The sample sheet can be either a file read into R or a data.frame constructed within R (demonstrated here).
samples <- data.frame(
sample_name = c(
sprintf("S288C_WT_%s", seq_len(3)),
sprintf("S288C_Diamide_%s", seq_len(3))
),
file_1 = c(
"SRR10759407", "SRR10759408", "SRR10759409",
"SRR10759413", "SRR10759414", "SRR10759415"
),
file_2 = rep(NA, 6)
)
Once a sample sheet has been created, the ZentTools object is constructed.
library("ZentTools")
zent <- zent_tools(
analysis_type = "RNA-seq", sample_sheet = samples,
paired = TRUE, ncores = 8
)
Since we are using files from the SRA in this example, they need to be downloaded using sra-tools. This step can be skipped if not using files from the SRA.
zent <- retrieve_reads(zent, outdir = "./sequences")
For all sequencing runs, it is recommended to run a quality control analysis on the FASTQ files to check for any problems in sample preparation or sequncing. Quality control is done using the FastQC software.
zent <- fastqc(zent, outdir = "./fastqc_reports")
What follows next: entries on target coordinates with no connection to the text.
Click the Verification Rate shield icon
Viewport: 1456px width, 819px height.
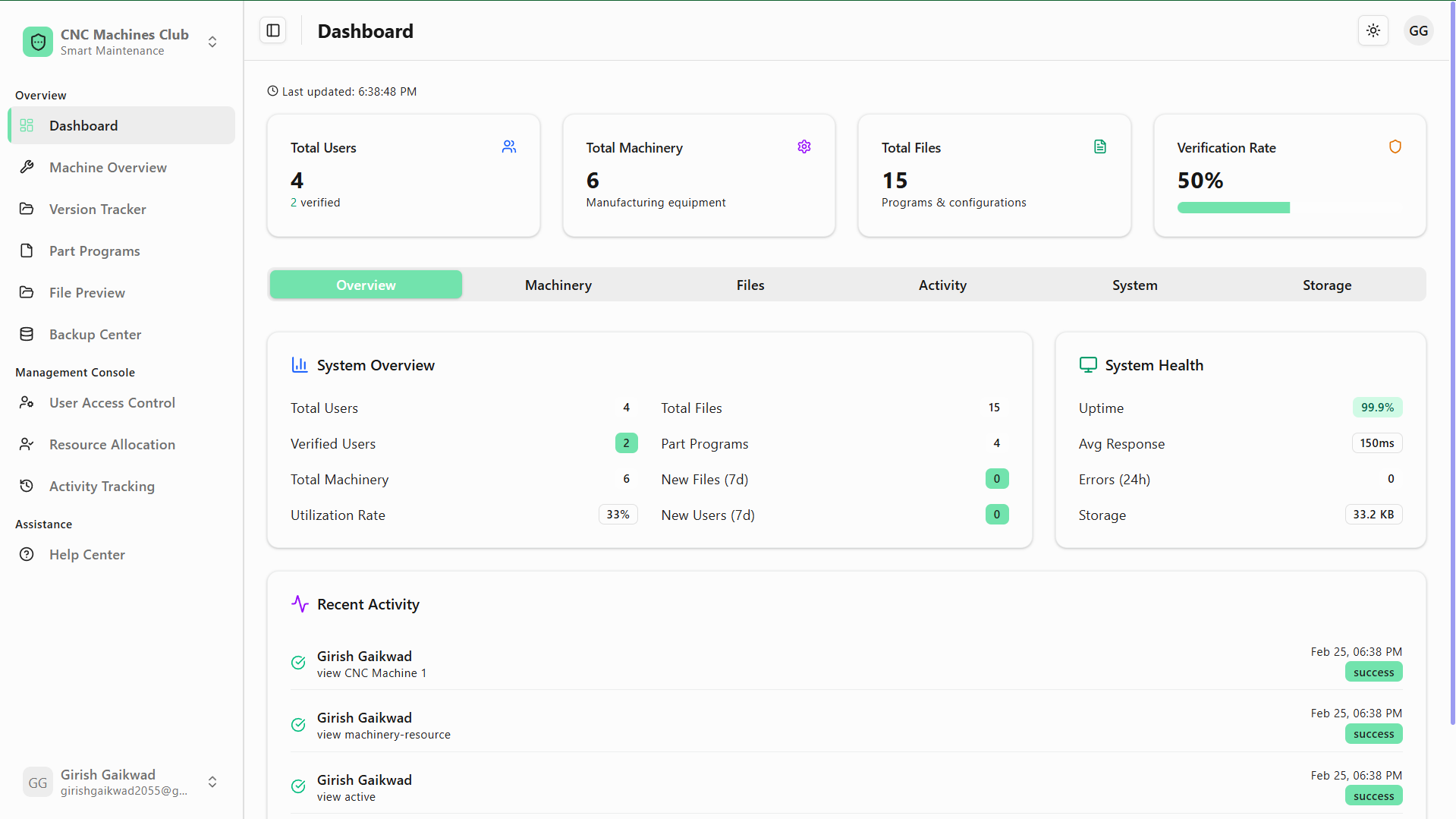1395,146
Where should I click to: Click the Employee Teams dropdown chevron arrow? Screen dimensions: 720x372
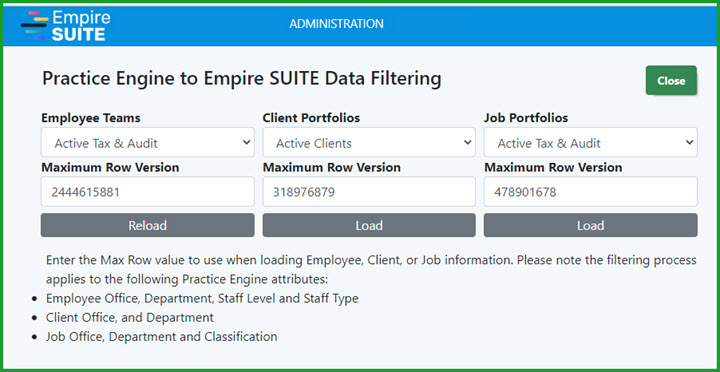[x=246, y=142]
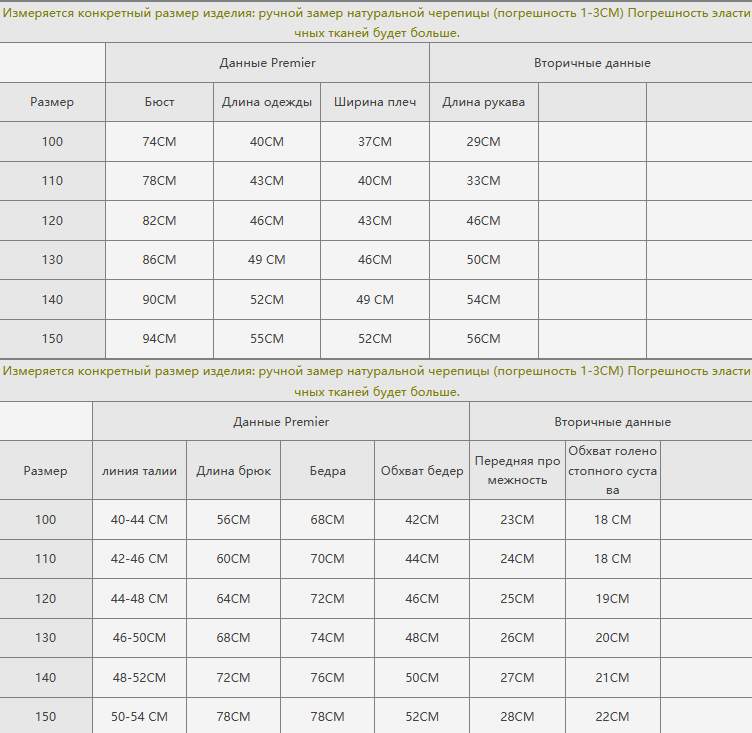Click the "Обхват голеностопного сустава" header

(x=612, y=471)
The STAR aligner remains the gold standard for spliced-read alignment, so is utilized in this pipeline. Before aligning the FASTQ files, a genome index must first be generated using the previously downloaded genome assembly and annotation files.
zent <- star_index(
zent, outdir = "./genome/index",
genome_assembly = "./genome/Saccharomyces_cerevisiae.R64-1-1.dna_sm.toplevel.fa",
genome_annotation = "./genome/Saccharomyces_cerevisiae.R64-1-1.100.gtf"
)
Once the index is created, you are ready to align the reads to the genome.
zent <- star_align(zent, outdir = "./aligned")
Finally, after the reads are aligned, a feature count matrix can be calculated. The pipeline uses featureCounts from Rsubread to assign the aligned reads to the gene (or transcipt) that they overlap. The number of reads per gene (or transcript) is then counted.
This example data were generated from libraries prepared using the dUTP method; thus, the data are strand-specific, with reverse strandedness. That is specified by setting strand_specific to 2. More details on strand specificity can be found in the documentation for the function.
zent <- count_features(zent, outdir = "./counts", strand_specific = 2)
This pipeline can easily be run on an HPC. First, put all of the R commands into a file with an '.R' extension, such as 'run_pipeline.R'. You then need to make a short bash script to run everything. An example is provided here.
#!/bin/bash
# Change to the working directory (replace with the path to yours).
cd ~/workdir
# Ensure that Singularity is available
# For Indiana HPC users, it would be 'module load singularity'.
# Use the Singularity container to run your script.
singularity exec -eCB `pwd` -H `pwd` zent_tools_software_v0.1.sif Rscript run_pipeline.R
If any directories you need to access are not in your working directory, the singularity exec command must be slightly modified.
The -B
part of the singularity command Binds directories to the container
so they can be accessed.
You can add whatever directories you want by giving it a comma separated
list of directories (without spaces).